Geralmente, a engolição cotidiana de sapos transforma as pessoas normais em batraquívoros e aí o problema de digestão deixa de existir. Para os que não se habituam com tal dieta, restam alguns comportamentos sais de frutas.
Sublimar a humilhação urdindo planos de vingança que jamais serão executados é um deles. Outro é ascender ao topo da pirâmide bafejado pela fortuna: ganhando na megassena acumulada, por exemplo. Ter algum tipo de fé também ajuda, principalmente em religiões que veem o sofrimento como uma forma de aprimoramento espiritual.
Engolir sapos faz mal ao fígado. É essencial que não se percam a humanidade, a ternura e o paladar, pois, entre um sapo e outro, haveremos de aproveitar os biscoitos finos que a vida também oferece.
4 comentários:
Está aí a voz da experiência falando sobre uma dura verdade da vida. Belo post, que certamente vai contribuir para a formação de pensamento crítico de planejadores - público do blog - e "pessoas em geral". :)
Marinho, como sempre, genial.
Acho que um dia vou fazer um blog dedicado aos planos de vingança arquitetados e nunca realizados.
Ou então um sobre a dieta do sapo.
Eu estou a caminho, como se pode ver pelo meu último post, de fazer um blog dedicado a cultuar o Seu marinhos, ahahahah
Haha, muito bom!
Um batraquiofago nato deve ao menos folhear Oswald de Andrade e tirar dali a reversão dos fatos. Engolir sapos pode ser uma fonte de energia e as vezes pode até trazer um certo otimismo.

(Entradas de um conjunto de dados)
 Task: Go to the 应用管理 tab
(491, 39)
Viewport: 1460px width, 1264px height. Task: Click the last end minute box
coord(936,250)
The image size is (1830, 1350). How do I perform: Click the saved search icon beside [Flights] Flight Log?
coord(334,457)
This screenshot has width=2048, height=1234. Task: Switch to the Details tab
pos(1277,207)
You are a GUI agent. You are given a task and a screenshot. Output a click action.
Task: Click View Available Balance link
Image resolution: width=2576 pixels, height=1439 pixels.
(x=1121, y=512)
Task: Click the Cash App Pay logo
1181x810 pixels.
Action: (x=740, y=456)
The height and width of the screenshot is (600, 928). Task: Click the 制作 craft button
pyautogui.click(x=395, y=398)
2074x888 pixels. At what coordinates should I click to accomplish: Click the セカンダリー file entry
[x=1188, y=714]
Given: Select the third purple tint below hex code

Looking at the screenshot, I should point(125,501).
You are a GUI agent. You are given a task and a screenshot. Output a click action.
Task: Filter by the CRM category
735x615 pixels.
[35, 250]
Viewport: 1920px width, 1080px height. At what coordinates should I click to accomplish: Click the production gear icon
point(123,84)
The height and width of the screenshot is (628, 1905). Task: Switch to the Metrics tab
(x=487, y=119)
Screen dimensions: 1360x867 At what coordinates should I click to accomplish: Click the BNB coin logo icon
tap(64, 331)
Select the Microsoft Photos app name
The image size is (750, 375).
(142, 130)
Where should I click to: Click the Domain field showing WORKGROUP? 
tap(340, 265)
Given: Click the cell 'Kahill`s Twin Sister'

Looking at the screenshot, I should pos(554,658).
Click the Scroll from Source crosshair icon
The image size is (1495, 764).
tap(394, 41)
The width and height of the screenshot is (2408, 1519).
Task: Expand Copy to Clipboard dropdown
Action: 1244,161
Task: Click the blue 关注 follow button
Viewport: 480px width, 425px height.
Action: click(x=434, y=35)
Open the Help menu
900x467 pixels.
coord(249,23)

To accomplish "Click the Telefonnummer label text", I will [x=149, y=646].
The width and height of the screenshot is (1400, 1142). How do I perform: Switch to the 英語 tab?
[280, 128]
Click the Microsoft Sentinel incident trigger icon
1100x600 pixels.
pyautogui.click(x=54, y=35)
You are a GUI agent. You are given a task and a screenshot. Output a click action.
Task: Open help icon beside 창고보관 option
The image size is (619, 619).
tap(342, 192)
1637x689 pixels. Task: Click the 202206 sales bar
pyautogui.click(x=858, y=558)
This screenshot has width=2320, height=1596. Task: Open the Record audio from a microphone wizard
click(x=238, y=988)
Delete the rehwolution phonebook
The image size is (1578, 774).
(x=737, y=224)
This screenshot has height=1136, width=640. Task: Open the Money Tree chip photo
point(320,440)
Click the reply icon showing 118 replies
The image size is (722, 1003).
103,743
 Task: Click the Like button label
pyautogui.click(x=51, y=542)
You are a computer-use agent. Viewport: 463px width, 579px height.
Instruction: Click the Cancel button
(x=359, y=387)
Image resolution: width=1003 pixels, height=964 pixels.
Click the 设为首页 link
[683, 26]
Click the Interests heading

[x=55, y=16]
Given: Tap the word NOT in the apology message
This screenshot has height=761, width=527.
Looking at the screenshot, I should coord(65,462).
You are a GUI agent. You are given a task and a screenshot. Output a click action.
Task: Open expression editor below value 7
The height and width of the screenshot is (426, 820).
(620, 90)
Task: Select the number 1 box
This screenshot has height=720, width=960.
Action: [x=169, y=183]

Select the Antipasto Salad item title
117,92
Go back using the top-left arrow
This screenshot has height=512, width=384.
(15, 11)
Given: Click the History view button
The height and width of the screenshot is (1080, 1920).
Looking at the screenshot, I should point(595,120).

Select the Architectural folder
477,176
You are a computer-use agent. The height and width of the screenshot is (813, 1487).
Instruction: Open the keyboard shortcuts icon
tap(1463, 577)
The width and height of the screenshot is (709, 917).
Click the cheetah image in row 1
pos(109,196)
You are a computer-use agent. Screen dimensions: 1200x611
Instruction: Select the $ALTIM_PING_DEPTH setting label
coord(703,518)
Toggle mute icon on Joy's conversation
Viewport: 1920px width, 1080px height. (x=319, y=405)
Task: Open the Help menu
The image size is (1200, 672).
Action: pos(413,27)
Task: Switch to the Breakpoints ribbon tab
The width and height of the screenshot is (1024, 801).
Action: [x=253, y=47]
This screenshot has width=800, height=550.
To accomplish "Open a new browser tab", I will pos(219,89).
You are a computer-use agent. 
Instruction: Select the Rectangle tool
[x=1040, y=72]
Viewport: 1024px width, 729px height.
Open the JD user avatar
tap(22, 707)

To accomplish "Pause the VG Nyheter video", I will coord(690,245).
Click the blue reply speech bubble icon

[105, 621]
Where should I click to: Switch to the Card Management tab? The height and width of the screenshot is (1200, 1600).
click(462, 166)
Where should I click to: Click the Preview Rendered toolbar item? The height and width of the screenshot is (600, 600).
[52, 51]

:: TAREFAS PROPOSTAS ::
1. No trecho sobre engolir sapos, que exemplo é dado de ascender ao topo da pirâmide bafejado pela fortuna?
2. Diga se cada afirmação concorda com o trecho sobre engolir sapos e cite as palavras dele que decidem a resposta: (a) a engolição cotidiana de sapos costuma transformar pessoas normais em batraquívoros; (b) engolir sapos faz bem ao fígado; (c) a fé ajuda sobretudo em religiões que veem o sofrimento como forma de aprimoramento espiritual.
Responda com base somente no trecho do texto.

:: RESPOSTAS ::
1. Ganhar na megassena acumulada.

2.
(a) Sim: "Geralmente, a engolição cotidiana de sapos transforma as pessoas normais em batraquívoros".
(b) Não: "Engolir sapos faz mal ao fígado."
(c) Sim: "Ter algum tipo de fé também ajuda, principalmente em religiões que veem o sofrimento como uma forma de aprimoramento espiritual."